## Teks
- - -
Dr. Rocky Marbun, S.H. berpendapat, bahwa yang perlu untuk diubah adalah perlunya adanya lembaga yang mengawasi pelaksanaan penyelidikan dan penyidikan, bukan penambahan kewenangan penyidikan kepada Kejaksaan, tapi siapa yang mengawasi jika penyidikan itu sudah berjalan dengan benar atau tidak.

Bagaimanapun teori dan aturan yang ada dalam peraturan perundang-undangan dengan pelaksanaannya itu pada dasarnya adalah sama, yang penting adalah harus ada perubahan pola pikir untuk ke arah yang lebih baik, yang dapat menutup celah kelemahan dalam sistem peradilan pidana.
- - -
## Data
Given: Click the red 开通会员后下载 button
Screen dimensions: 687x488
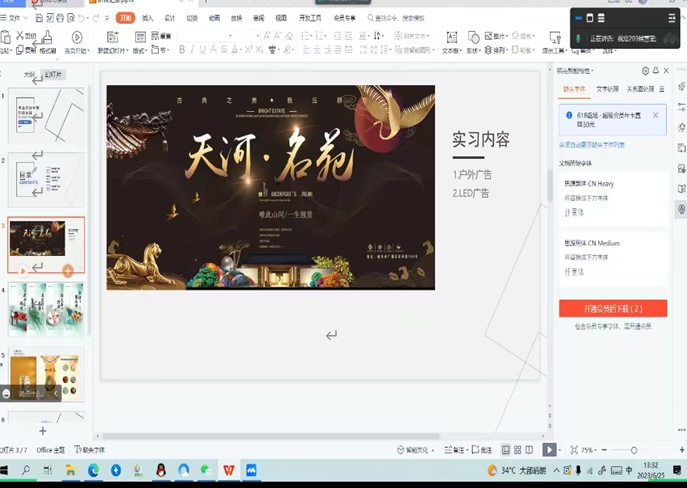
- - -
## Tugas yang Diminta
(1) Kembalikan bagian teks mulai dari "Dr. Rocky Marbun, S.H." sampai dengan "sistem peradilan pidana." tanpa perubahan apa pun.
(2) Jawablah pertanyaan berikut berdasarkan teks:
(a) Menurut Dr. Rocky Marbun, S.H., lembaga apa yang perlu ada?
(b) Perubahan apa yang disebut penting dalam teks?
(c) Celah apa yang dapat ditutup oleh perubahan tersebut?
Baris-baris data tidak berperan dalam hal ini.

## Hasil Tugas
(1)
Dr. Rocky Marbun, S.H. berpendapat, bahwa yang perlu untuk diubah adalah perlunya adanya lembaga yang mengawasi pelaksanaan penyelidikan dan penyidikan, bukan penambahan kewenangan penyidikan kepada Kejaksaan, tapi siapa yang mengawasi jika penyidikan itu sudah berjalan dengan benar atau tidak.

Bagaimanapun teori dan aturan yang ada dalam peraturan perundang-undangan dengan pelaksanaannya itu pada dasarnya adalah sama, yang penting adalah harus ada perubahan pola pikir untuk ke arah yang lebih baik, yang dapat menutup celah kelemahan dalam sistem peradilan pidana.

(2)
(a) Lembaga yang mengawasi pelaksanaan penyelidikan dan penyidikan.
(b) Perubahan pola pikir ke arah yang lebih baik.
(c) Celah kelemahan dalam sistem peradilan pidana.